An exact copy is required of the lines from the one with "oz) (281, 731)" through the last line of the material below, and of nothing else.
● ● ●
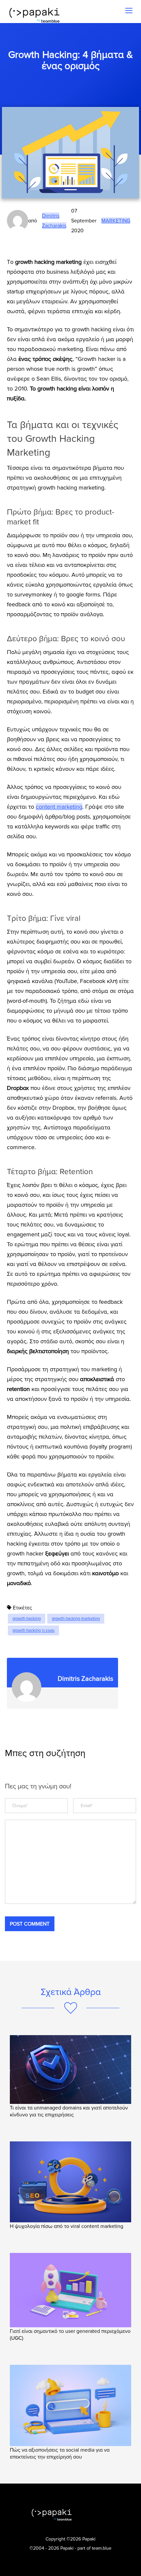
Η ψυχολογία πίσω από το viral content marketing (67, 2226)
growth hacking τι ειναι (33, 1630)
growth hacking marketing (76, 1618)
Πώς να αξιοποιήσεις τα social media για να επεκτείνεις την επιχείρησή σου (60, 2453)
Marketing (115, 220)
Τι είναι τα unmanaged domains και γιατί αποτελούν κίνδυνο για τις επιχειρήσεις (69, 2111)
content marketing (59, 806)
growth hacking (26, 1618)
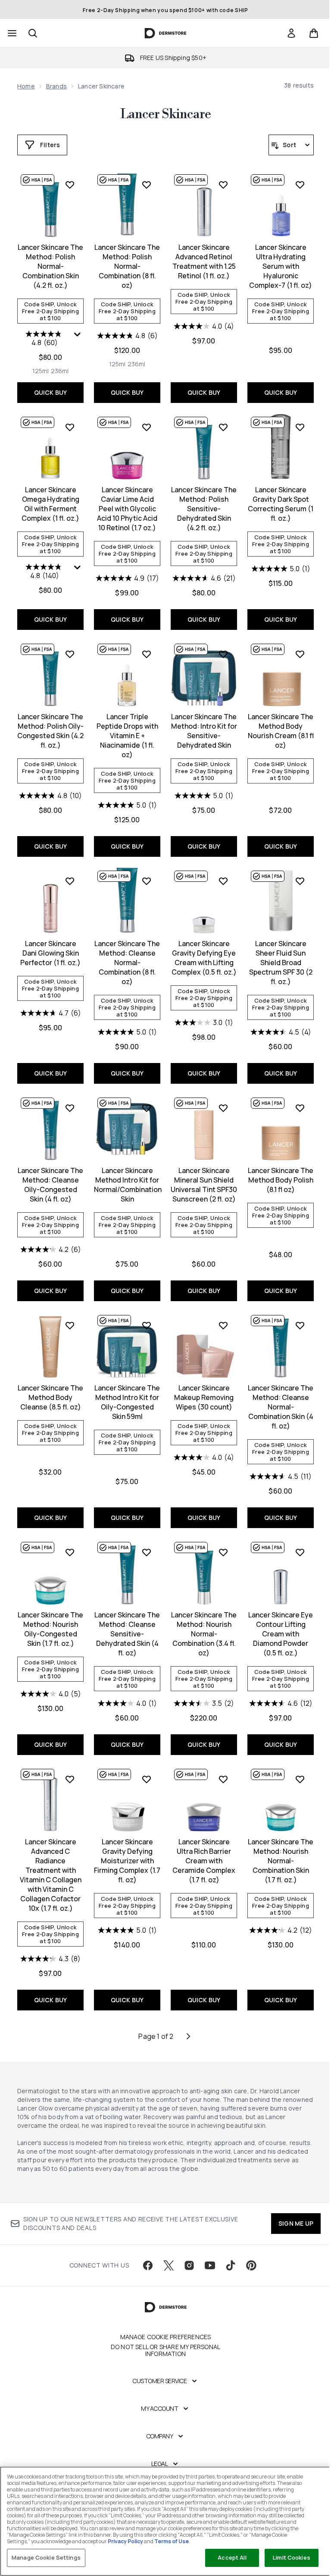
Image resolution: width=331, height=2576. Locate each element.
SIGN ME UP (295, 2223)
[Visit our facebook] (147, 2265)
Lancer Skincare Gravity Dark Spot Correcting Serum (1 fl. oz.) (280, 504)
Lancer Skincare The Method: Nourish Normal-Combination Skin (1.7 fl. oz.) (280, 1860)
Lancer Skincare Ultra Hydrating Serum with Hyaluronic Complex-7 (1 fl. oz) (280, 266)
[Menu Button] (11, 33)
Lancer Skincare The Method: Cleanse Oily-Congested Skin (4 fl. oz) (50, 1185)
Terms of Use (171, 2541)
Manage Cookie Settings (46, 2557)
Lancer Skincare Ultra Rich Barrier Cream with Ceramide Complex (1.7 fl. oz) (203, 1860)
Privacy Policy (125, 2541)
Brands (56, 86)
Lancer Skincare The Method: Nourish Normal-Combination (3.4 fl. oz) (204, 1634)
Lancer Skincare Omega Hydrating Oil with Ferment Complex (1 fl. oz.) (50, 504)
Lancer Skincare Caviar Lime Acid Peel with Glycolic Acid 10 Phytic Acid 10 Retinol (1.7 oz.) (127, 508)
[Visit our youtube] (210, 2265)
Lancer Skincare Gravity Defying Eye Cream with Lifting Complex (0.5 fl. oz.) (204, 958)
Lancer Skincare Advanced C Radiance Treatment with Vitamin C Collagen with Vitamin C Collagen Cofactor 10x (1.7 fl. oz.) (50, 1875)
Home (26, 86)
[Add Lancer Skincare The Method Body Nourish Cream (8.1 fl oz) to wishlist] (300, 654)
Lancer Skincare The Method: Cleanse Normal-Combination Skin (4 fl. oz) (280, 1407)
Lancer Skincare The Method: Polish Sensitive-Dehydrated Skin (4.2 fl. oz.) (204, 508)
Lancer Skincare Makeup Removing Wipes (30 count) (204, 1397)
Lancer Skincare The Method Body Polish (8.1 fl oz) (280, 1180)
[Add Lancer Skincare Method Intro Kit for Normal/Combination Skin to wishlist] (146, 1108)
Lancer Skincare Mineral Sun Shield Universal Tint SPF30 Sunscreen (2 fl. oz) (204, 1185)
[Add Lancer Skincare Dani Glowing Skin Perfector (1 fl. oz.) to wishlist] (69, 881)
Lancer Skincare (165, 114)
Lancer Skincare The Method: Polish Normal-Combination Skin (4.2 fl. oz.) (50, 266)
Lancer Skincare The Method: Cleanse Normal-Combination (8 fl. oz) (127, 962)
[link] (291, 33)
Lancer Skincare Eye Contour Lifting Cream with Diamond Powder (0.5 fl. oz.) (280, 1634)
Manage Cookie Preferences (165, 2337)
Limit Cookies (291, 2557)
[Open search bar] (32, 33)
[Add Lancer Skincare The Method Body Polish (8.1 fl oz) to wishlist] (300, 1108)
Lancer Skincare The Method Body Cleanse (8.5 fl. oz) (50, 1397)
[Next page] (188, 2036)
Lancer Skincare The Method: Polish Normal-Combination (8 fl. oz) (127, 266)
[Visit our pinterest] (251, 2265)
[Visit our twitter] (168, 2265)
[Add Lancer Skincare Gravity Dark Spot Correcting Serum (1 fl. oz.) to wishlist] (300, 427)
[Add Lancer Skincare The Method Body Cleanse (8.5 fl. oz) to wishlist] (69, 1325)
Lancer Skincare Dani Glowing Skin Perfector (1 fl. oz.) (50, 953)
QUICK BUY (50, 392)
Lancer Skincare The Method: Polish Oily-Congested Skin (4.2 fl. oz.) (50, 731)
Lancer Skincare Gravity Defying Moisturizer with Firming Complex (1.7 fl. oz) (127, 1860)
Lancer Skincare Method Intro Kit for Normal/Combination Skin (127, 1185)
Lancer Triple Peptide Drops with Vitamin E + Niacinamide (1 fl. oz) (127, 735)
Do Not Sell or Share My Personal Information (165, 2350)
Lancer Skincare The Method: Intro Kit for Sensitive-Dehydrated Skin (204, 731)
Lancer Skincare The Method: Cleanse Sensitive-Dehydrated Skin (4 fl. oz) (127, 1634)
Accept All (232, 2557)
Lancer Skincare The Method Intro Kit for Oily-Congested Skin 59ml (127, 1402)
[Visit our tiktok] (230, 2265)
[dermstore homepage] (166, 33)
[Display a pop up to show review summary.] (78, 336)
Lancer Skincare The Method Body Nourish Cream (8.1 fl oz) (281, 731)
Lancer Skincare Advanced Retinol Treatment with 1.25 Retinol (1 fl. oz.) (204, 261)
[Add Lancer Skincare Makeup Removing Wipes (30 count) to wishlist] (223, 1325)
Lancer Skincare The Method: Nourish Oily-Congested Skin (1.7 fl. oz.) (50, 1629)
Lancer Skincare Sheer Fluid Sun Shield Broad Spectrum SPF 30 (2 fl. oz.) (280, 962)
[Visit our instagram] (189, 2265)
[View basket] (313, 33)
● ● ●
*Written solution:*
Lancer Skincare The Method Body Nourish Cream (8.1 fl oz) (281, 731)
Lancer Skincare Advanced Retinol Treatment with 1.25 Retinol (1 fl. oz.) (204, 261)
[Add Lancer Skincare Makeup Removing Wipes (30 count) to wishlist] (223, 1325)
Lancer Skincare The Method: Nourish Oily-Congested Skin (1.7 fl. oz.) (50, 1629)
Lancer Skincare Sheer Fluid Sun Shield Broad Spectrum SPF 30 (2 fl. oz.) (280, 962)
[Visit our instagram] (189, 2265)
[View basket] (313, 33)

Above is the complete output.